Before the Court is an amended complaint filed by Plaintiff Clark K Huff (“Huff”), an inmate currently housed in the State Correctional Institution Benner Township (“SCI-Benner Township) in Bellefonte, Pennsylvania. (Doc. 9). The Court will screen the complaint pursuant to 28 U.S.C. § 1915(e)(2) and 28 U.S.C. § 1915A(a), dismiss the complaint, and close the case.

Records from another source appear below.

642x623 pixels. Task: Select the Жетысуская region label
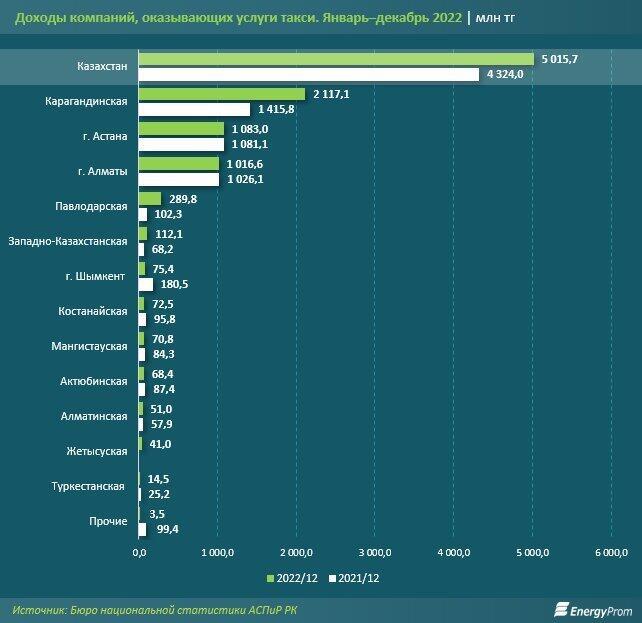(96, 451)
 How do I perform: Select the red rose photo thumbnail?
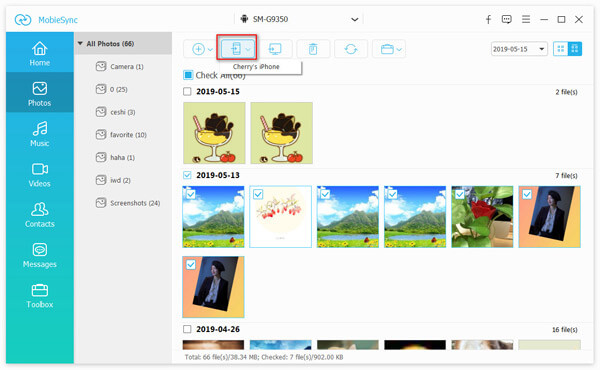[x=482, y=217]
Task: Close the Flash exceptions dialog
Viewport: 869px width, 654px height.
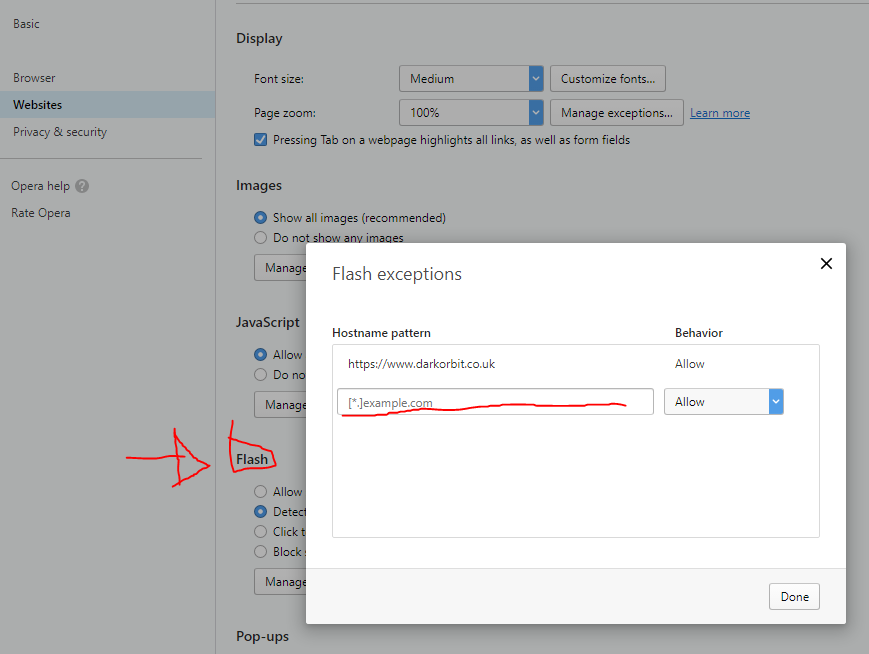Action: coord(826,264)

I. Background and Procedural History

On June 17, 2024, the Court received and docketed Huff's complaint naming the following four defendants: (1) Bradley Booher (“Booher”), Superintendent at SCI-Benner Township; (2) Tiffany Sottile (“Sottile”), Certified Nurse Practitioner; (3) Dr. Jacqueline Howard (“Howard”), Medical Director/Doctor; and (4) WellPath Medical, Medical Care Provider/Contractor at SCI-Benner Township. (Doc. 1). On June 18, 2024, the Court entered an administrative order requiring Huff to pay the requisite filing fee or file a motion to proceed in forma pauperis. (Doc. 4). On June 27, 2024, the Court received and docketed a motion to proceed in forma pauperis and a certified prisoner trust fund account statement. (Doc. 5; Doc. 6). On July 10, 2024, the court granted Huff's motion to proceed in forma pauperis and screened the complaint pursuant to 28 U.S.C. § 1915(e)(2) and 28 U.S.C. § 1915A(a). (Doc. 7; Doc. 8). The court dismissed the complaint for failing to state an Eighth Amendment claim against any Defendants and granted Huff leave to amend the complaint. (Doc. 7; Doc. 8).

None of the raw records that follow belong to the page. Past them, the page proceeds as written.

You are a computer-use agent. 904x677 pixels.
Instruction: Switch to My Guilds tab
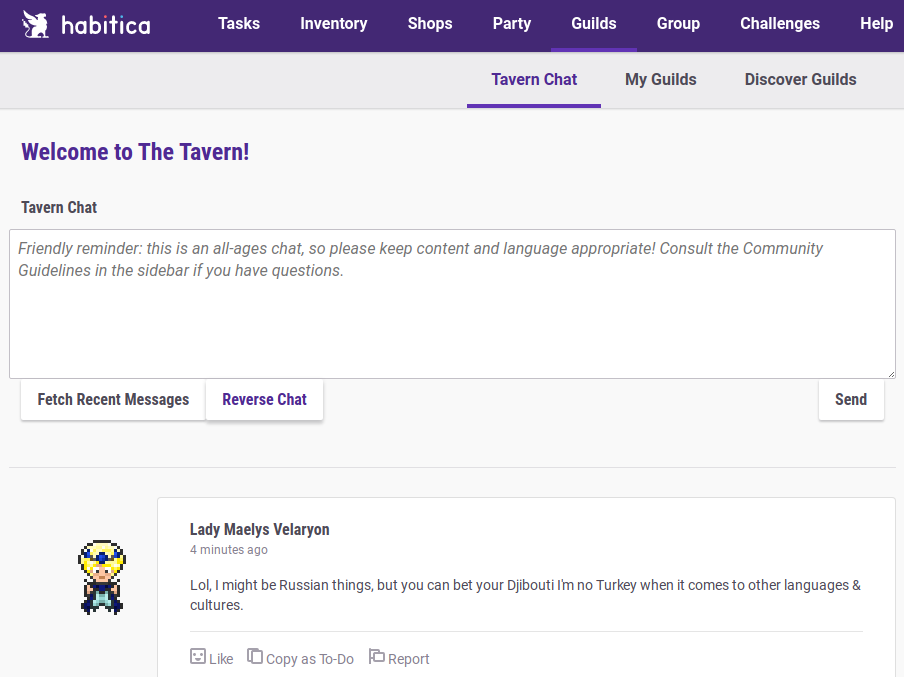click(660, 80)
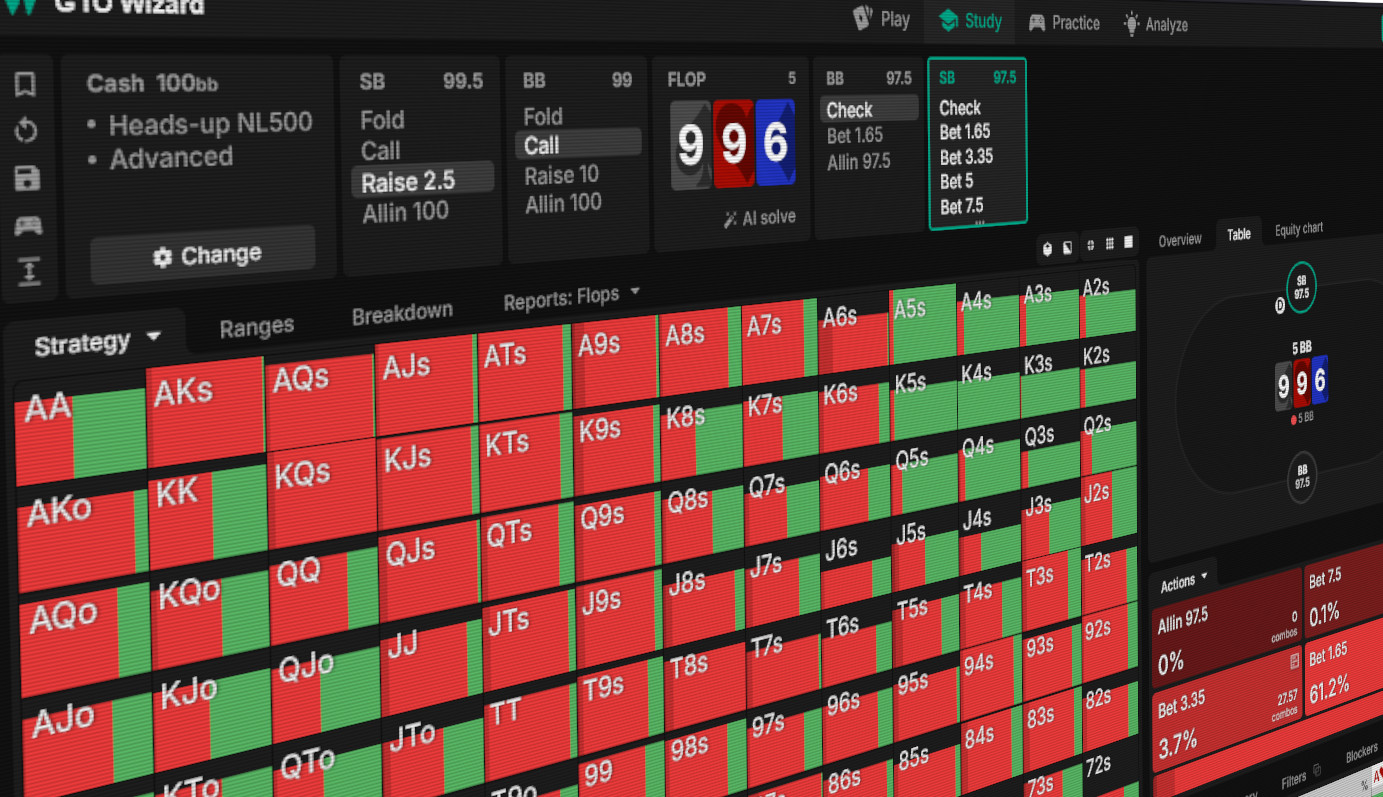Click the range height icon at sidebar bottom
This screenshot has height=797, width=1383.
(27, 271)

On July 29, 2024, the Court received and docketed an amended complaint naming only Sottile, Howard, and Wellpath as Defendants. (Doc. 9). In the amended complaint, Huff alleges that on February 26, 2023, he was seen by Defendant Sottile for a large lump on his scrotum. (Doc. 9, at 2). He alleges that Defendant Sottile prescribed him Amoxicillin for ten days. (Doc. 9, at 2). He alleges that on February 28, 2023, Huff experienced severe pain, went to the medical department, and was sent to Mount Nittany Hospital. (Doc. 9, at 2). He states that a CT scan demonstrated that he had an abscess containing Gangrene. (Doc. 9, at 2). Huff states that he was rushed to emergency surgery within two hours of the initial examination. (Doc. 9, at 2). He further alleges that a non-party medical provider, Dr. Phillips, told him any additional delay in seeking medical attention the infection would have spread and resulted in death. (Doc. 9, at 3). Huff alleges that he spent eight days in the hospital and Dr. Phillips instructed him not to remove the wound rap vacuum as it would not heal properly because Huff is a diabetic. (Doc. 9, at 3). Huff states that he was released on March 8, 2023 to the prison medical department to recover from the surgical procedure. (Doc. 9, at 3). During his recovery in the prison, Huff alleges that Dr. Howard on at least three occasions removed the wound rap vacuum, including once for three days against Dr. Phillips' order to remove it only for showering. (Doc. 9, at 3). Huff alleges that his stay in the prison infirmary lasted thirty-six days because Dr. Howard failed to comply with Dr. Phillips' instructions. (Doc. 9, at 3). Huff also states that following his release from prison medical, a follow up from wound clinic staff asked Huff why the wound vacuum was removed, and Huff informed them that Defendant Howard removed it. (Doc. 9, at 3). He further alleges that Defendant Sottile denied him antibiotics, which further delayed healing of the wound causing additional pain and foul smelling pus. (Doc. 9, at 3). Huff states that antibiotics were reintroduced. (Doc. 9, at 3). Based on the above facts, Huff brought an Eighth Amendment deliberate indifference claim against the three defendants. (Doc. 9, at 4).

II. Standard

Under 28 U.S.C. § 1915A, the Court is obligated, prior to service of process, to screen a civil complaint in which a prisoner seeks redress from a governmental entity or officer or employee of a governmental entity. 28 U.S.C. § 1915A(a); James v. Pa. Dep't of Corr., 230 Fed. App'x 195, 197 (3d Cir. 2007) (not precedential). The Court must dismiss the complaint if it fails to state a claim upon which relief can be granted. 28 U.S.C. § 1915A(b)(1); Mitchell v.Dodrill, 696 F.Supp.2d 454, 471 (M.D. Pa. 2010). The Court has a similar obligation with respect to actions brought in forma pauperis. See 28 U.S.C. § 1915(e)(2). In this case, because Huff is a prisoner suing governmental employees and brings his suit in forma pauperis, both provisions apply. In performing this mandatory screening function, a district court applies the same standard applied to motions to dismiss under Rule 12(b)(6) of the Federal Rules of Civil Procedure. Mitchell, 696 F.Supp.2d at 471; Banks v. Cty. of Allegheny, 568 F.Supp.2d 579, 588 (W.D. Pa. 2008).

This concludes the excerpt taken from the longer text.